— Да. И поэтому — все сегодняшние беды. А нравственное чувство даётся человеку с рождения. Но информация это чувство глушит, глушит, и человек утрачивает свою природную мудрость. И ещё человек утрачивает родное слово. Русский — русское. Француз — французское. Например, если сравнивать наше сознание с айсбергом, то подводная его часть — это то, что впитано с молоком матери, то, что составляет наше «я». Мы же, сужая свой словарь, перестаём подводную глубинную часть чувствовать. Вот, допустим, слуга Хлестакова — Осип — укладывает чемодан, приговаривает: «Верёвочка? И верёвочку давай сюда!» Что это такое? Как можно понять Осипа иностранцу? За стяжателя его принять?
— Тут не только слово, а ещё как он его произнёс…
— Это надо воспринимать не как информацию о том, жадный или не жадный Осип, а как стихию языка!
— Да, всё, что невозможно ни объяснить, ни обозначить, что можно только знать или не знать — вот это невидимое, — наверно, и есть та великая глина, из которой Бог слепил человека. Потеряем её — окажемся слепленными неизвестно из чего.
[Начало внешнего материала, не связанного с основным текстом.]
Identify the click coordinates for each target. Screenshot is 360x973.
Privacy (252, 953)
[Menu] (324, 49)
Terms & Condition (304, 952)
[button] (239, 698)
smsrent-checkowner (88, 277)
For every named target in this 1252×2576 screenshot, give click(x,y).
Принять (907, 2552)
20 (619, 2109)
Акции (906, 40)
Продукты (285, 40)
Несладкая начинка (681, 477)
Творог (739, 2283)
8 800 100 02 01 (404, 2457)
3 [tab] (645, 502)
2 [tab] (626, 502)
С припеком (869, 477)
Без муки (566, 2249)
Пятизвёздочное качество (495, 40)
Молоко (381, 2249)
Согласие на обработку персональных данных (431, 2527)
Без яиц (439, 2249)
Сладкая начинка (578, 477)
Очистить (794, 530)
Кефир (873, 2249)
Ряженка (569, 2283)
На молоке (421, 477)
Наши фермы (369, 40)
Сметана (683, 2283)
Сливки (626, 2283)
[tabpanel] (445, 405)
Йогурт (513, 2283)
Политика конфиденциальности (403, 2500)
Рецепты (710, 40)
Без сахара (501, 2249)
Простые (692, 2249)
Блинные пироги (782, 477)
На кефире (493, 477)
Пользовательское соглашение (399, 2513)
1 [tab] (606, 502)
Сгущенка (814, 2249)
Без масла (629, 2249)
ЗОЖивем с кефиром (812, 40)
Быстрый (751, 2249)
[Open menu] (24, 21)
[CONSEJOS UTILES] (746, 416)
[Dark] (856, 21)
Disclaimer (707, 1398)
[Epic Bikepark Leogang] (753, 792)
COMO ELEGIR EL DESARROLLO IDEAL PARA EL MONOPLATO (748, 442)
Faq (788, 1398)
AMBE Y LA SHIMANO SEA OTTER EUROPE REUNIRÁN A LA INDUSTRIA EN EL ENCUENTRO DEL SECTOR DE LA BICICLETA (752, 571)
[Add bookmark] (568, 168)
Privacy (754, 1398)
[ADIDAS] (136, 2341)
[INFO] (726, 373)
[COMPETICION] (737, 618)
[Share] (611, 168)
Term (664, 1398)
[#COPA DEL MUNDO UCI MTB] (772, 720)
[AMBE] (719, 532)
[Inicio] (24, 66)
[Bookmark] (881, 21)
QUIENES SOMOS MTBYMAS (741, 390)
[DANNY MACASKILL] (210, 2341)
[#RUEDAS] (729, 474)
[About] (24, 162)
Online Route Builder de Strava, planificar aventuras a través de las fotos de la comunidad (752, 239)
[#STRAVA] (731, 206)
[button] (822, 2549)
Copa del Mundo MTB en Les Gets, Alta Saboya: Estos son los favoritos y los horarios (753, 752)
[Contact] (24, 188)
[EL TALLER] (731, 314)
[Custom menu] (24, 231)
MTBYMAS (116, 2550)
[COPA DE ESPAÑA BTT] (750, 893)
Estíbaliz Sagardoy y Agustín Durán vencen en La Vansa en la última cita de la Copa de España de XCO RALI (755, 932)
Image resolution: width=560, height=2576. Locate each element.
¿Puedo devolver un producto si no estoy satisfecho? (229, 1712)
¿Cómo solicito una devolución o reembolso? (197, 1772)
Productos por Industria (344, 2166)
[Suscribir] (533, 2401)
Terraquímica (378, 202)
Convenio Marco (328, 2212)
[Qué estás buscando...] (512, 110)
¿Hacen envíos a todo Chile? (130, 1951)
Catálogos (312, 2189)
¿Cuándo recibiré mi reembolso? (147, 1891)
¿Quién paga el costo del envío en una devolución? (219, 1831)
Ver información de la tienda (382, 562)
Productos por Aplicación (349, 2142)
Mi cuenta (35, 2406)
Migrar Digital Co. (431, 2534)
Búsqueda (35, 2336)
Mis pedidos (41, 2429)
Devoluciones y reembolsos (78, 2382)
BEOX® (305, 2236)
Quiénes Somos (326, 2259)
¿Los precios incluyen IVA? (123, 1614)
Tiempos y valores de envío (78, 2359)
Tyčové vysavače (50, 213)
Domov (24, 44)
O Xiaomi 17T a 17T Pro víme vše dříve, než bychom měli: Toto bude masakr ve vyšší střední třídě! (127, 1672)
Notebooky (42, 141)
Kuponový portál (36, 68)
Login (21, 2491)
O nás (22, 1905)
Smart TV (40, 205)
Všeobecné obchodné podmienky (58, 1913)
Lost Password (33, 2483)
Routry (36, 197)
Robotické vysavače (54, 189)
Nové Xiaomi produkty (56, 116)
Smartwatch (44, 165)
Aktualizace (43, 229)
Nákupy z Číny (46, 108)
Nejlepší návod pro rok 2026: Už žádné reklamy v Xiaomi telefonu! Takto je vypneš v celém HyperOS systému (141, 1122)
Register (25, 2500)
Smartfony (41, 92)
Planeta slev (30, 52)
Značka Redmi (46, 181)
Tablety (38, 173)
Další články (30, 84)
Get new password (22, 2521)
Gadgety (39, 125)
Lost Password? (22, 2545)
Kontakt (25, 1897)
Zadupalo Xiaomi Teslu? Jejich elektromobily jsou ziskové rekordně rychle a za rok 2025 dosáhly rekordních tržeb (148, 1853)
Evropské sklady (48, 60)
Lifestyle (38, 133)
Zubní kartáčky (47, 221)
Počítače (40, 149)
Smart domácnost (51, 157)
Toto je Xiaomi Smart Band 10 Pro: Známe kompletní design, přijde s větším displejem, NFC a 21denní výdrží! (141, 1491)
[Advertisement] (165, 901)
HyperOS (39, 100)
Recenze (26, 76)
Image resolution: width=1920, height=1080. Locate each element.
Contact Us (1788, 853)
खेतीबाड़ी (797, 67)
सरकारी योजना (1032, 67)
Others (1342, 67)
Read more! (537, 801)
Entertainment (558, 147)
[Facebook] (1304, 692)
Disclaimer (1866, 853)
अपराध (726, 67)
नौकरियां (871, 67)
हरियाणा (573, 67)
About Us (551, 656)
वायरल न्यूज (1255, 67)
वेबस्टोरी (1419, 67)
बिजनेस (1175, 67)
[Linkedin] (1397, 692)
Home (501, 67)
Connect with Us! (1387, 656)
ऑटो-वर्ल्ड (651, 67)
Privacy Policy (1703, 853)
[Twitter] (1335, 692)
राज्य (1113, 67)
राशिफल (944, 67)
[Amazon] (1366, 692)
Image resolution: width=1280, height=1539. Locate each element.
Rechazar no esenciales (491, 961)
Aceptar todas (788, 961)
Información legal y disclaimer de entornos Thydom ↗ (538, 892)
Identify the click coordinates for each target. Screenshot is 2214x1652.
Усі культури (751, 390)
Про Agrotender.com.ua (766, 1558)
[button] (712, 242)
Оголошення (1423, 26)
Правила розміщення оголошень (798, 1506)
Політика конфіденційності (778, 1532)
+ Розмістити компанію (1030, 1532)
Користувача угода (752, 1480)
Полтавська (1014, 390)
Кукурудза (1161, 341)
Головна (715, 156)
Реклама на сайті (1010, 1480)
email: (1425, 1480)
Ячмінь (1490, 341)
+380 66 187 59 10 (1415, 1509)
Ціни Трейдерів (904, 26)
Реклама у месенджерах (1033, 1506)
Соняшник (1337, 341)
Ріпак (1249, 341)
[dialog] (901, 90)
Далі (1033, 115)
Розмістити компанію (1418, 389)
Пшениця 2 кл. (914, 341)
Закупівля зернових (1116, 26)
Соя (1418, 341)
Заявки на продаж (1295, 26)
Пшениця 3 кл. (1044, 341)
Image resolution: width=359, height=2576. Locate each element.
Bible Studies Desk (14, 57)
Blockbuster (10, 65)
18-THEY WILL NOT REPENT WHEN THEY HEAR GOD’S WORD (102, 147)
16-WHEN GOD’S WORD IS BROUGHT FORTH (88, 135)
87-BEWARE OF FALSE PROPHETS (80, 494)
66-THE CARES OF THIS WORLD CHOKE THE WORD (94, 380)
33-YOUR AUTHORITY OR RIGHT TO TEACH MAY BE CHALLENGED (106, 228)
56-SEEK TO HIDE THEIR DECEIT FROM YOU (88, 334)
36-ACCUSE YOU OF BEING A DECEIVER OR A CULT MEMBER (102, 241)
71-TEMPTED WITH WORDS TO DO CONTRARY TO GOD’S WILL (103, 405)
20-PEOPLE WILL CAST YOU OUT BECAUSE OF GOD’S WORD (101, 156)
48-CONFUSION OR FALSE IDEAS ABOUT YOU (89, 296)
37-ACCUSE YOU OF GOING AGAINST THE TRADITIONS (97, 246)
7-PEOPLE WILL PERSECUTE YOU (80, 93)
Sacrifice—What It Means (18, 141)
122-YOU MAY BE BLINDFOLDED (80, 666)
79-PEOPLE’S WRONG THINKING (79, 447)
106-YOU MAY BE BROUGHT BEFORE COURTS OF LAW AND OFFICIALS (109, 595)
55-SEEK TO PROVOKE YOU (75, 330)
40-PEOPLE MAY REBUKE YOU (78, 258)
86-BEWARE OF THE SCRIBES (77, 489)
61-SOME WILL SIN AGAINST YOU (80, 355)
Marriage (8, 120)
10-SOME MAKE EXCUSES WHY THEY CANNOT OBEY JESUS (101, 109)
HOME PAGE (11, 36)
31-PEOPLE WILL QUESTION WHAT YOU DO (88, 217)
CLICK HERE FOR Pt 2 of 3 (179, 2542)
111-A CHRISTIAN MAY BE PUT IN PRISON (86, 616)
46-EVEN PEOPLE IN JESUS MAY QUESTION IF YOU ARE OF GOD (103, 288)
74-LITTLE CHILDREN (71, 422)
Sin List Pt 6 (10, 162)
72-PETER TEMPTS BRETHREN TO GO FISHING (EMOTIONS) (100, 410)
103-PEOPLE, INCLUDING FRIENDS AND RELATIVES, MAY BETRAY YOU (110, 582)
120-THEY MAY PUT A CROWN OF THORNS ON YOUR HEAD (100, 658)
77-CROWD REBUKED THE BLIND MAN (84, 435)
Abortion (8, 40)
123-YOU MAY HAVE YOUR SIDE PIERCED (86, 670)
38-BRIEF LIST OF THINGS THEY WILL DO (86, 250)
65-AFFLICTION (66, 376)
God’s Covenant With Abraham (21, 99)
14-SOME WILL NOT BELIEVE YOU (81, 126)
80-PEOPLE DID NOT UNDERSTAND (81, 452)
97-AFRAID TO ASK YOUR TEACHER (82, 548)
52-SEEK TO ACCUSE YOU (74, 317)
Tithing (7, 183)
— Потому-то и понимаем мы иногда иностранцев по жесту, по мимике. На глубинном уровне индивидуальное, национальное всё же позволяет душам соприкасаться. А вот когда происходит нивелировка, когда оттенки национальные и индивидуальные стираются, когда люди становятся очень вроде бы похожими друг на друга, то происходит странное: им нечем выразить свою душу. Тогда и словами, и жестами они могут только информировать друг друга, как роботы.
— Получается, что косноязычие обыкновенной беседы таит больше смысловых оттенков, чем общение с телевизором, чтение умной статьи…
— В беседе у нас и жесты, и интонация, и улыбки… Помнишь, Достоевский писал, как двое мастеровых объяснялись, используя только одно слово, которое на заборах пишут?
— И когда живое общение друг с другом мы заменили телевизором, то…
— …довольствуемся лишь суррогатом жизни, теряем свои глубинные основы, становимся примитивными и легко управляемыми.
— Тогда для меня становится понятным и то, почему возникновению диктаторских режимов обычно предшествует расцвет так называемой авангардистской живописи. Одно дело Шишкин с его предельным вниманием к изображаемому, и совсем другое дело — авангардист, для которого изображаемый предмет является лишь предметом для самовыражения. Он не чувствует, не видит собственную суть этого объекта, как, скажем, вчерашние и сегодняшние реформаторы, увлечённые сомнительными идеями, не чувствуют, что режут по живому, по людским судьбам и жизням. В Южной Осетии кровь льётся — но это их замыслам не противоречит, и они молчат. А стрельба в Прибалтике их карты путает, и они вдруг завопили о правах человека
…Нынешняя авангардистская литература, живопись — это как бы психологическая подготовка к утверждению какого-нибудь плоского словца, большего, чем чья-нибудь жизнь, чем чья-нибудь слеза. И пусть мне кто-то это словцо скажет вот так, сидя рядом со мной, — ведь не решится! А по телевизору — произнесут, не постесняются. И когда мы привыкаем к телевизору, то словно теряем собственную волю, нам любопытны они, мы забываем о себе.